The Internet is a good place to go for getaway ideas
Does a convocation of buck-naked Harley-Davidson riders qualify as “Northern California recreation"? I suppose so. Recreation is a broad category, as I discovered recently when I typed it in for a Google search and got more than 250 links for this region alone.
Photos from the bikers’ weekend at a naturists’ camp were just one of the highlights, if that’s the right word, of my little tour, along with the California Beer Page, the La Milonguita Tango Activities list and the Southern California Transit Information Page, all of which come up during a search for Northern California recreation sites.
The good thing about the Internet is that there’s so much information on it. Of course, that’s the bad thing, too. You can spend hours staring into a monitor, clicking from one lame Web site to another and getting distracted by the weird ones.
So, if you were thinking of using the Internet to get inspiration or information for a summertime getaway in Northern California, I’m going to save you some time and effort. Below are short descriptions of some of the best sites I could find for anyone who’d like to explore our back yard in Northern California. Many also contain links to coastal and San Francisco Bay areas.
Northern California Recreation Guides
Start here. This is a well-maintained, inclusive site that will give you plenty of ideas about where to go, and it’s also a pleasure to explore. Most pages include useful links, and each comes with a different quotation from an American Indian elder extolling nature. Turn to hiking, for example, and you’ll read, “For the Lakota there was no wilderness. … Nature was not dangerous but hospitable, not forbidding but friendly,” attributed to Luther Standing Bear. The listings under such categories as Resorts and Bed & Breakfasts are extensive, but you can find even more by going to the “Counties” section and exploring the many links there. Virtually every tourists’ bureau and destination community in the area is included, from Alturas to Colusa. The folks who produce this site live in Red Bluff, and they obviously know their territory.
This is good for anyone interested in vacationing or visiting the Mt. Shasta area. It’s a community site, so there’s a lot of stuff not related to recreation, but that’s OK. With its updated info on weather and climbing conditions, it’s especially useful for anyone who wants to climb Mt. Shasta. And check out the virtual tour of the mountain.
Northern California Travel and Tourism Information Network
Sponsored by the Shasta Cascade Wonderland Association, this is a solid, useful site with good links to cities and counties around the region. It’s not as inclusive or fun as Northern California Recreation Guides, but it does include some info the other lacks. A good second source.
The Fish Sniffer Online
This is a terrific site for anglers. An online version of the popular magazine, it’s updated regularly and provides solid reporting on where they’re biting and what the weather’s like.

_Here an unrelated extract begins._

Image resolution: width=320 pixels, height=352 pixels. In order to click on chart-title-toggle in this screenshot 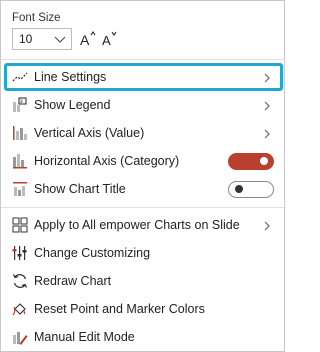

Northern California Backcountry Pages
The creation of avid backpacker Sean Booth, a Sierra College geography instructor who got his master’s degree from Chico State University, this is a guide to some of the best backpacking destinations in the area. From the Trinity Alps to Yolla Bolly and Big Sur, Booth suggests which trails to take and provides photos of what you’ll find. There’s even a section devoted to Bidwell Park!
Access Northern California
This site is meant for people who, because of disability, are not fully ambulatory. It advises on trails, attractions such as museums, lodging, sports and recreation and other services throughout Northern California, with an emphasis on their accessibility to wheelchairs.
If you’re looking for group bike rides, this is a good site, though it’s focused on the Bay Area. But it also includes Napa, Mendocino and Sacramento counties. Very up-to-date listings, with a dozen or more rides listed on weekend days.
Tom Stienstra Top Ten
This is a page on this widely know outdoor guidebook writer’s book-selling site. On it he makes a number of recommendations in various categories—Top 10 Cave Explorations, Top 5 Places to Beach Camp, etc.—that are valuable because Stienstra and his wife are on the road almost constantly, when the weather’s good, looking for stuff for his books, and a lot of folks have come to trust his judgment. His books are good sources, too.
San Francisco Bay Area Attractions
If you’re like millions of people, especially kids, your idea of fun is to hit one of the big attractions such as Paramount’s Great America or the Monterey Bay Aquarium. This site connects you with nine of them. Also included are the Red & White Fleet, the Wax Museum at Fisherman’s Wharf, the Winchester Mystery House, Bonfante Gardens Theme Park, Roaring Camp Railroads and the Santa Cruz Boardwalk—but not, to my surprise, Marine World. Latest info and discounts.
USDA Forest Service
California State Parks
California’s Bureau of Land Management Recreation Areas
National Park Service
California National Parks
Northern California National Forests
These sites offer all kinds of information about federal and state lands and parks that’s useful for anyone wanting to visit or camp in them.
GORP—California Travel, Tourism and Recreation Guide
This is a national commercial site, so it has all the disadvantages of that, including pop-up ads one after another as well as a certain impersonality. But it’s also got some good links and suggestions that other sites don’t have and covers a large area.